Sindh province's Health Secretary Saeed Mangnejo told AFP news agency that the provincial government had imposed a state of emergency at all hospitals, cancelling leave for doctors and other medical staff and increasing stocks of medical supplies.
The southern port city of Karachi saw temperatures reach as high as 45 degrees Celsius on Saturday, just short of an all-time high of 47C in June 1979.
Dr Seemin Jamali, the head of the emergency department at state-run Jinnah Hospital said more than 100 people had died at the hospital.
"They all died of heat stroke," she said.
A large number of the deceased were old people, Jamali was quoted as saying by the Dawn.com news website said.
Officials said all the deaths had occurred since Saturday evening.
Pakistan's Meteorological Department said temperatures would likely subside in the coming days, but doctors have advised avoiding exposure to the sun and wearing light cotton clothes.
The high temperatures were made worse by frequent power outages, sparking protests in several parts of Karachi, a sprawling city of 20 million.

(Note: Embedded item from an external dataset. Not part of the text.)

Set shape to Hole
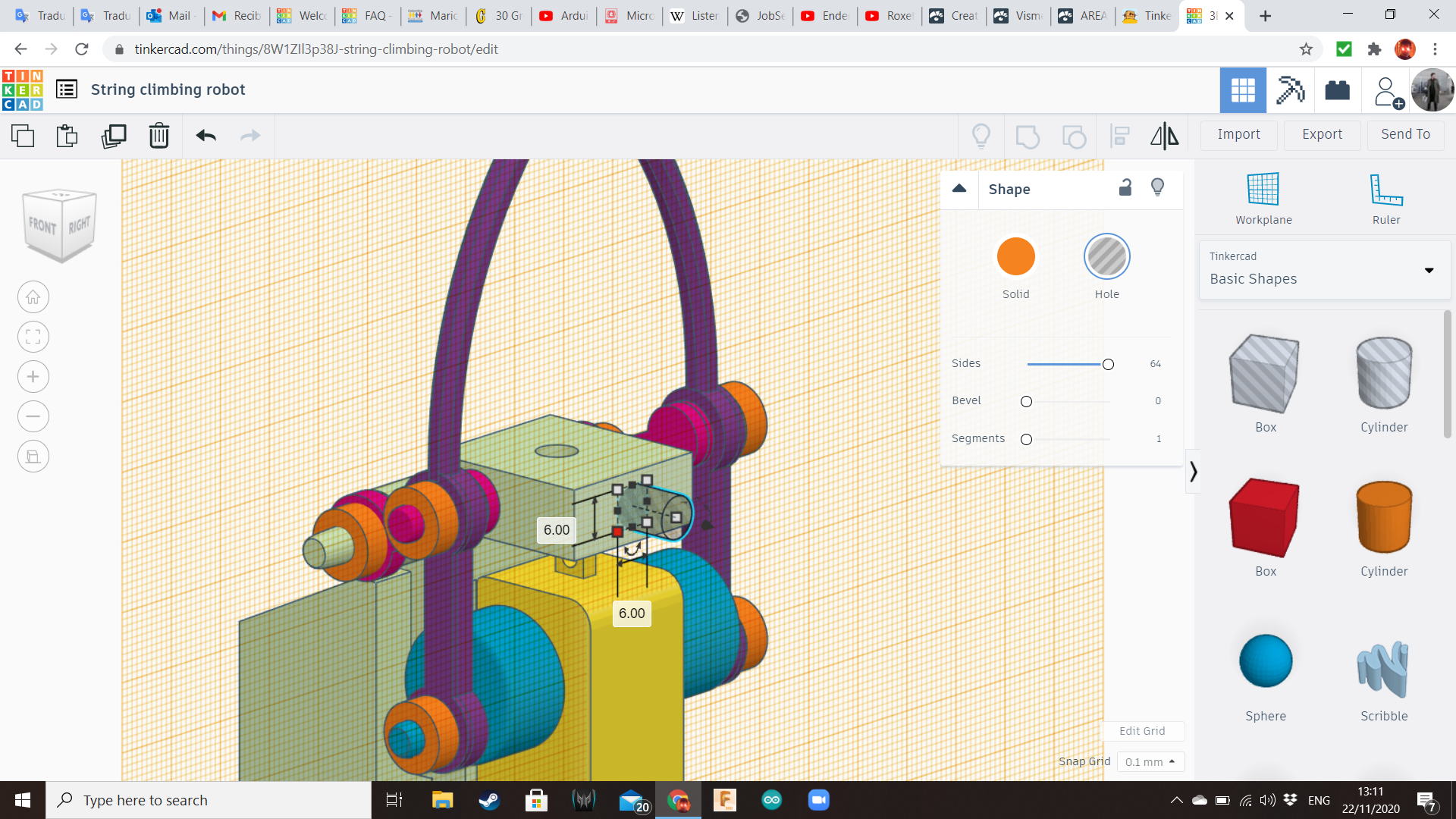Viewport: 1456px width, 819px height. 1106,257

Electricity cuts in turn crippled Karachi's water supply system, hampering the pumping of millions of gallons of water to consumers, the state-run water utility said.
Prime Minister Nawaz Sharif has warned electric supply companies that he would not tolerate power outages during the Muslim fasting month of Ramadan, an official in Sharif's office said.
Karachi University in a statement said that it had postponed its exams for at least one month due to the extreme weather.
Edhi Welfare Organisation, Pakistan's largest charity, said their mortuary had been packed to capacity with heatwave-related deaths and other casualties as 150 bodies were placed there.
"We had to bury some 30 unclaimed bodies to make room in the mortuary," Edhi official Anwar Kazmi told AFP.